Venecia esperó siglos a pagar su deuda. Finalizado en 1792, el teatro de ópera de La Fenice incluyó unos frescos -ubicados en el bar- que recreaban la Comedia, especialmente el infierno, al cabo el más visualmente interesante de los tres estadios que componen el poema. Dante habría visto como un acto de coherencia que honrar adecuadamente su inventiva implicara quemar el teatro primero, y dejarlo acto seguido a merced de las aguas, tal y como sucede en el círculo más profundo de su averno escrito, en el que hay un lago helado.
Todo eso sucedió a finales de enero de 1996. La Fenice llevaba cuatro meses cerrado por acondicionamiento y preveía abrir en un mes. El canal al que daba su fachada tenía prohibido el acceso tras ser desecado para que pudieran limpiarse sus cimientos. Las advertencias acerca de que ningún canal debería ser vaciado hasta garantizar una fuente de agua en caso de incendio fueron desestimadas.
La pereza en honrar a Dante se convirtió en exactitud milimétrica a la hora de esperar a que Brodsky, que amaba Venecia y logró ser sepultado en ella, no llegara a verlo. Acababa de morir en Nueva York cuando el teatro ardió. Como si supiera que el deseo de ser enterrado en Venecia era mucho más posible si lo hacían sus cenizas y no su cuerpo.
Dos tercios de los frescos sobrevivieron. Una de las pocas figuras intactas era la de Dante. La rehabilitación tuvo lugar a toda prisa entre aquellos que al mismo tiempo reconstruían el teatro: electricistas, albañiles, carpinteros, ingenieros… un caos parecido al del viaje fabulado por Dante. Quienes reparaban los frescos del Infierno afrontaron los daños causados por el uso de aguas turbias del fondo de los canales, y, privados de techo que los protegiera, también el de las lluvias que habían estado cayendo sobre ellos.

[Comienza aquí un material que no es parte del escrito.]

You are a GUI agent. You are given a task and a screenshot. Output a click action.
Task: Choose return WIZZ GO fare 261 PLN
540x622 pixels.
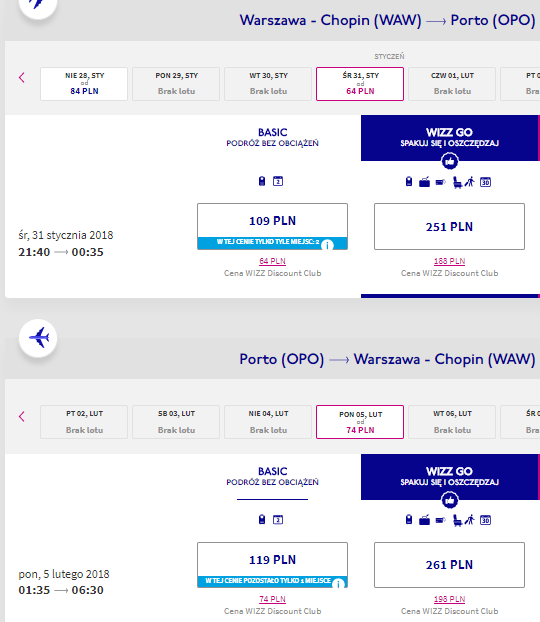449,565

Cuando en diciembre de 2003 el teatro fue reinagurado pareció querer resumir los grandes incendios y naufragios de la antaño gloriosa e independiente República: la primera pieza que se escuchó ese día -la Consagración de la casa, de Beethoven- fue compuesta en 1822, durante la dominación austriaca de Venecia entre 1815 y 1866. Incluso la obra escrita previamente por éste -Las ruinas de Atenas- recuerda al origen bizantino de la ciudad italiana. Después sonaron Stravinsky, Antonio Caldara y Wagner. Enterrado, nacido y muerto en Venecia respectivamente.
Escribe Jan Morris que un abad de apellido Vivaldi -no el músico que penó sus días en Venecia como compositor de agrupaciones de hospicios y murió en la pobreza sin que se sepa dónde está su tumba- daba misa un día del siglo XVIII cuando, invadido por una melodía que acababa de surgir en su cabeza, abandonó el altar y corrió a la sacristía a apuntarla.
Anotada la ciudad por visitantes británicos que durante siglos se apresuraron a apreciarla, nada tan simultáneamente local y foráneo, atestado e infernalmente ruidoso, como transitar de noche la estupenda Fondamenta di misericordia, en el barrio de Cannaregio, y conseguir mesa en el restaurante El paraíso perdido. Comprobar entonces, como Dante y John Milton, que al infierno, como a todas partes en Venecia, se va mejor acompañado.